The purpose of this post is not to bash or shame Japan — the stagnant economy is simply a huge challenge that needs to be overcome, and in fact I have a few ideas for how to do this. I’ll write more about that later. But the purpose of this post is to remind Americans how good they actually have it. Declaring America to be a third-world shithole has become fashionable on all parts of the political spectrum these days, and sure, America has plenty of problems that need to be solved. But just for once, I wish Americans would realize how ahead of the pack their country is in so many regards.

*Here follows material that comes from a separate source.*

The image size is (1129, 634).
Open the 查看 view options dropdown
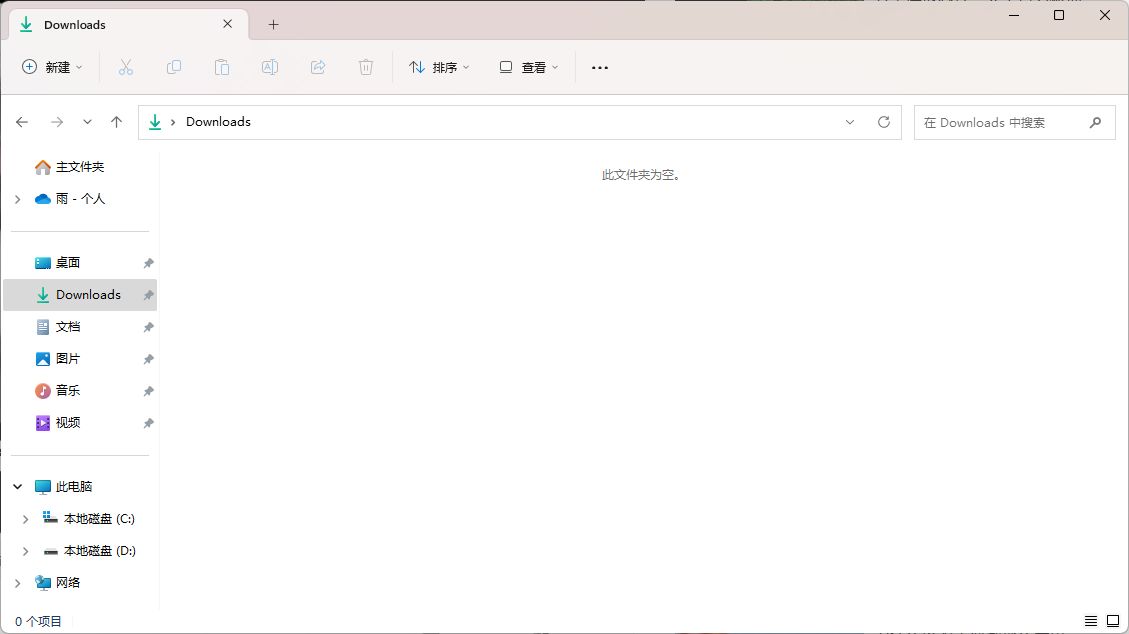coord(528,66)
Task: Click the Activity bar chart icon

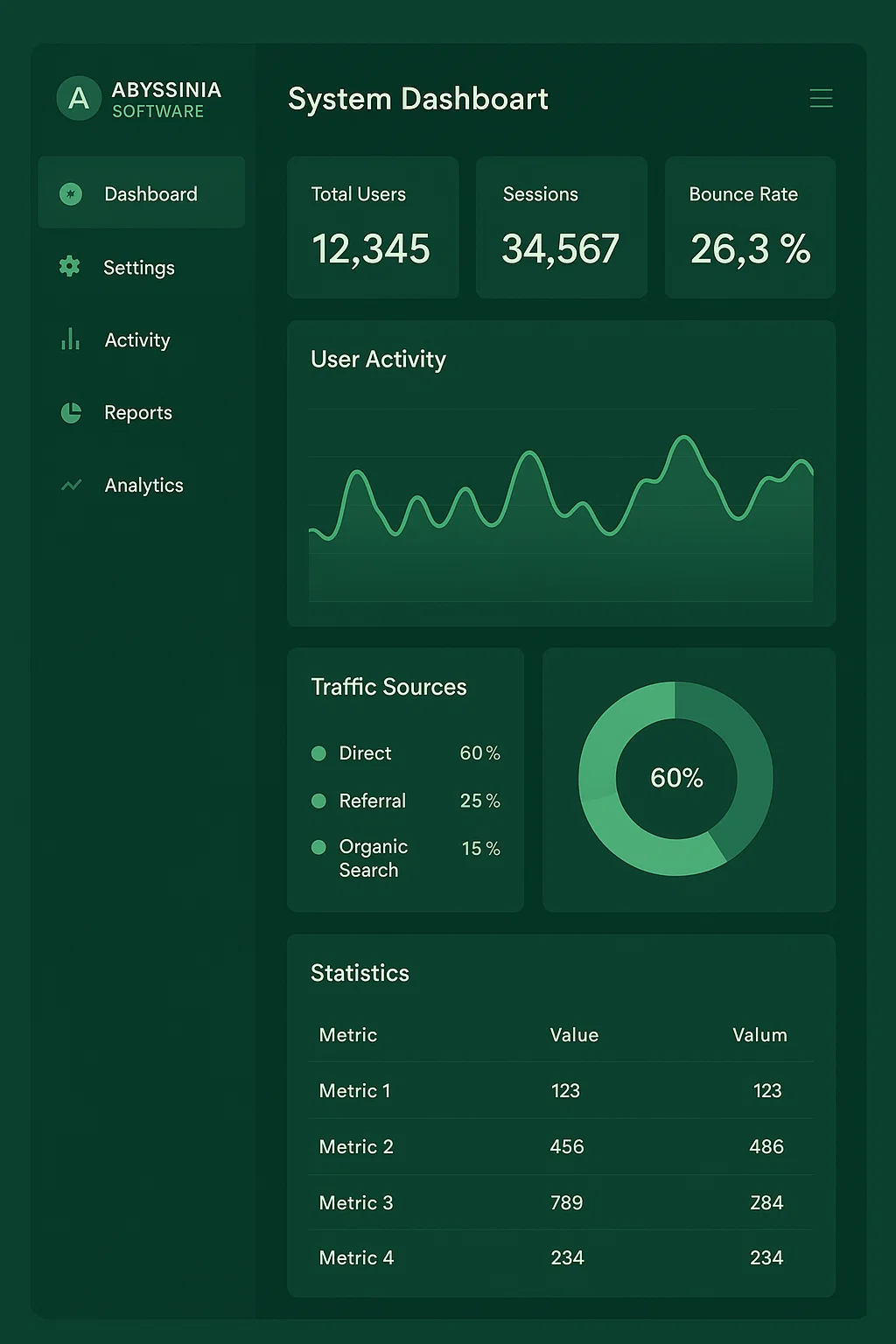Action: 71,340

Note that “international dollars” is another name for PPP, and “nominal” is a word that’s sometimes used to mean “market exchange rate GDP”. Confusing, I know. Also, the U.S.’ GDP is supposed to be the same in terms of market exchange rates and PPP, but you can see above that there’s a difference between the World Bank’s PPP number for the U.S. and Samo’s number. This is mainly because they’re two different data sources — Samo is citing IMF. It’s also a little bit due to the different year (2022 vs. 2024).

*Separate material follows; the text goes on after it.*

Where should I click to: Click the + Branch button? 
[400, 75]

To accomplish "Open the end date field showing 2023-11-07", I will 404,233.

Although Black Americans are famously more likely to get murdered than White Americans, White Americans are about 10 times as likely to get murdered as Japanese people. That’s still a huge difference.

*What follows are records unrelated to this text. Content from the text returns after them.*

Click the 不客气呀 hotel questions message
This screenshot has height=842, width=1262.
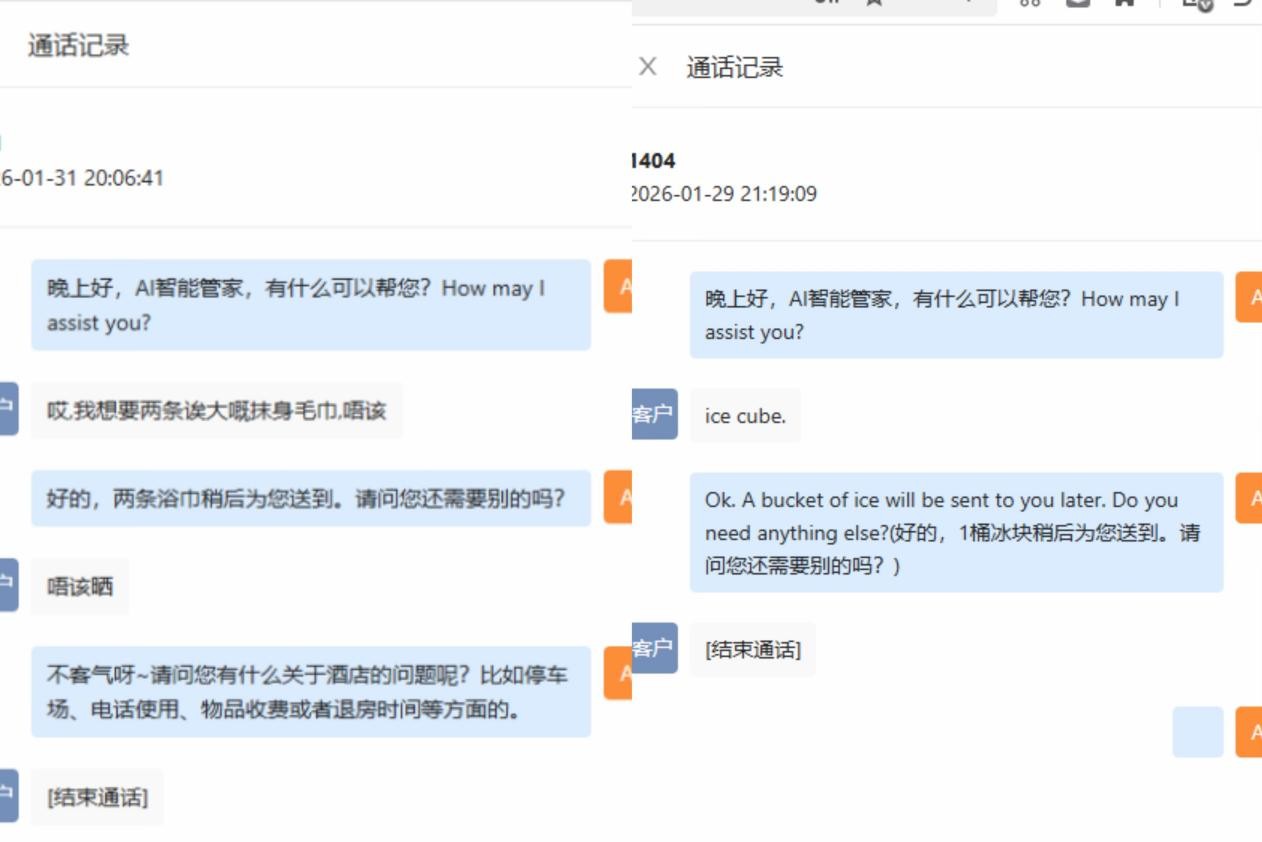(x=310, y=692)
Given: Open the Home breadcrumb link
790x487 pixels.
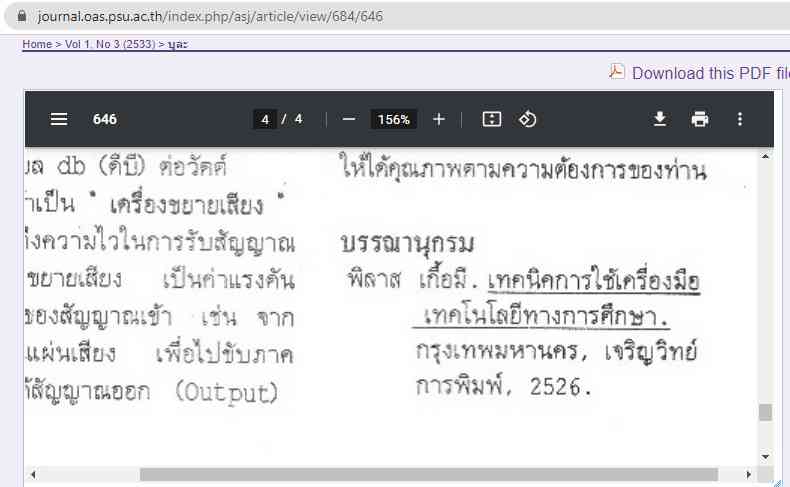Looking at the screenshot, I should (x=37, y=45).
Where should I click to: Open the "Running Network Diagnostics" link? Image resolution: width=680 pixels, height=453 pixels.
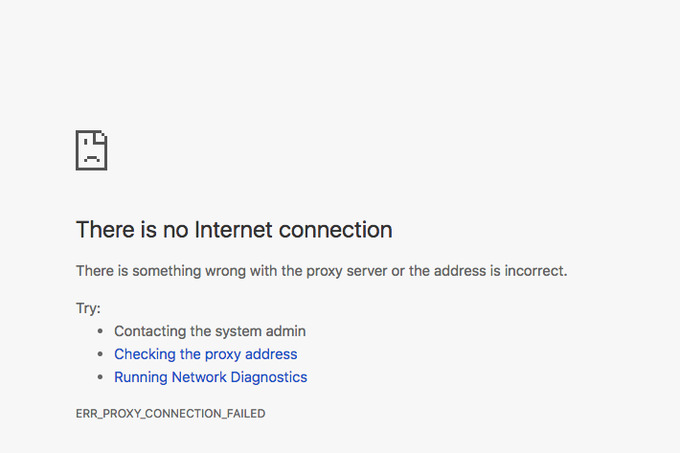210,377
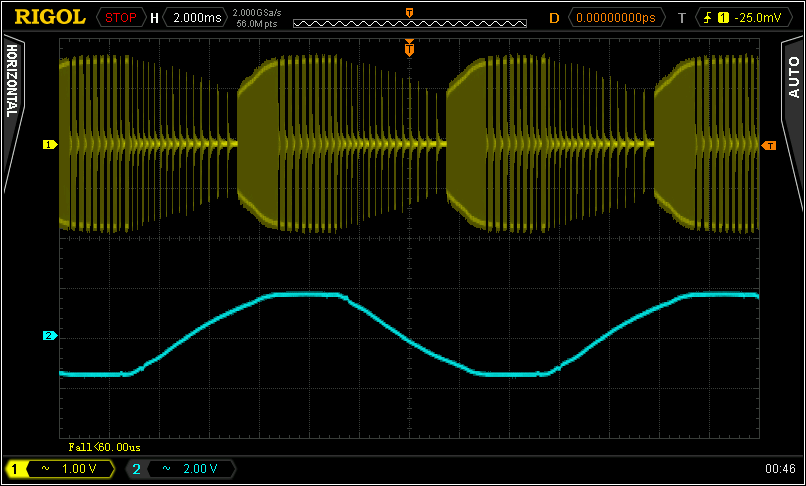Click the yellow channel 1 ground marker
Viewport: 806px width, 486px height.
[x=47, y=145]
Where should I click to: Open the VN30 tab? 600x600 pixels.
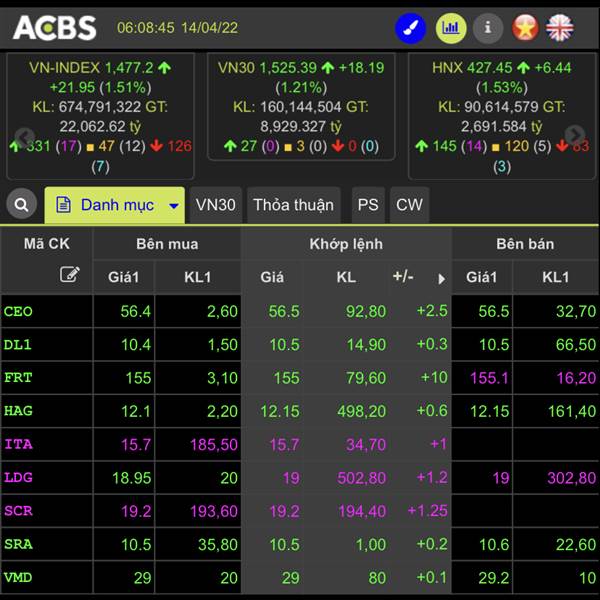(x=216, y=205)
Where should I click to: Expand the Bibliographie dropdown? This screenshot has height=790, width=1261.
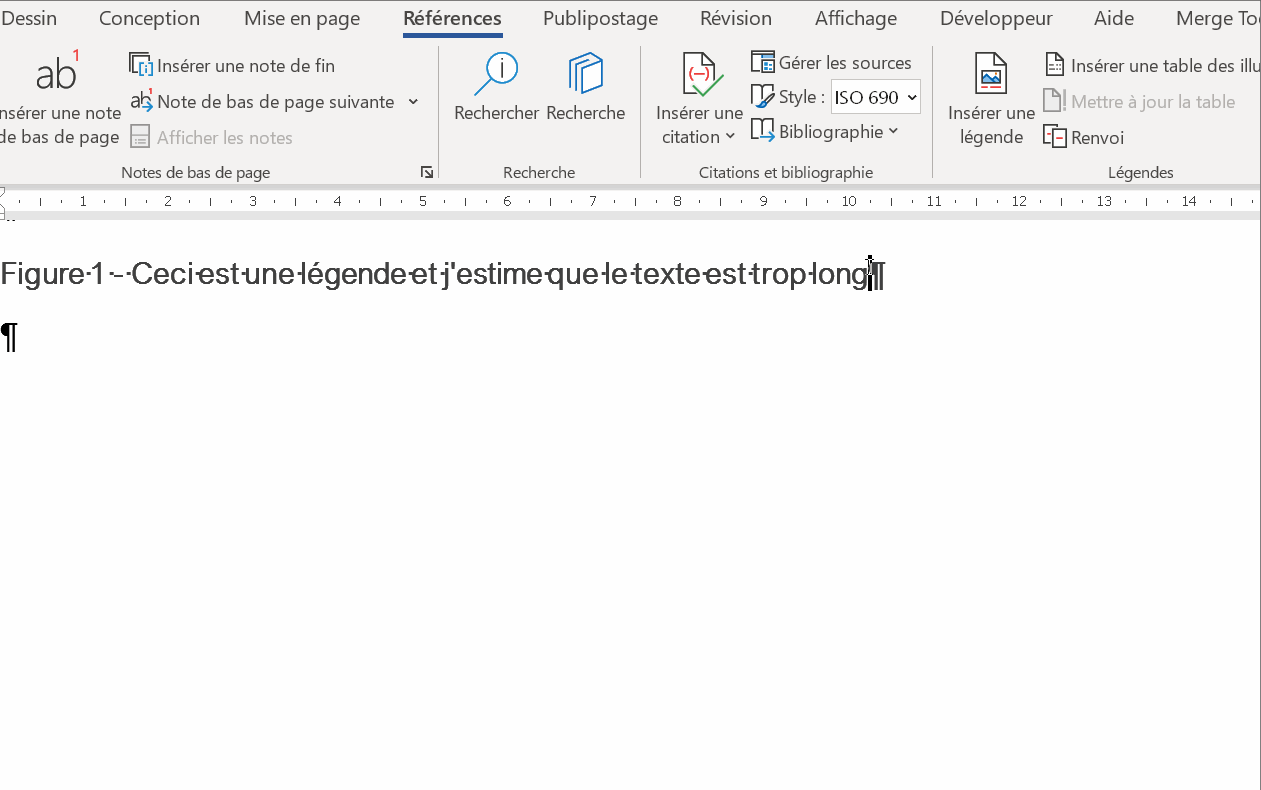(893, 131)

Another of these might be quality differences, but it’s hard to tell which way this goes. PPP comparisons are supposed to take differences in the quality of goods and services into account — if hairstylists in the U.S. give crappy haircuts, and hairstylists in Japan give great haircuts, you should take that difference into account instead of just comparing “the price of a haircut” between the two countries. In reality, this is very, very hard to do, and so lots of real quality differences end up getting ignored in the PPP measurements. People who have lived in Japan know that many local goods and services are just a little higher quality than their equivalents in America. Japanese milk tastes a little bit better than milk in the U.S. At Starbucks in America, tables are typically covered in crumbs and detritus; in Japan, employees wipe the tables down frequently. Roads in Japan have fewer potholes, windows are cleaner, waiters won’t get your order wrong. And so on. Then again, Japanese furniture tends to be low-quality, so I guess it’s hard to draw a general conclusion one way or another. This is also true of the housing stock. Japan’s urban apartments are generally better than America’s, because Japan knocks down old apartments and builds new ones at a famously high rate. This gives them better insulation, better soundproofing, less accumulated crap in the air vents, and a hundred other things that make new apartments better than old ones. On the other hand, America’s single-family homes tend to be much nicer, featuring central AC systems, kitchen islands, and all sorts of other amenities. It’s unlikely that PPP is catching all of those differences, but I don’t know which way they change the headline numbers.
There are a few devices Japanese people tend to have more of, like rice cookers. Most of these were things that Japanese companies like Panasonic produced back in the 1980s, 90s, and 00s, when Japan’s economy was growing more quickly.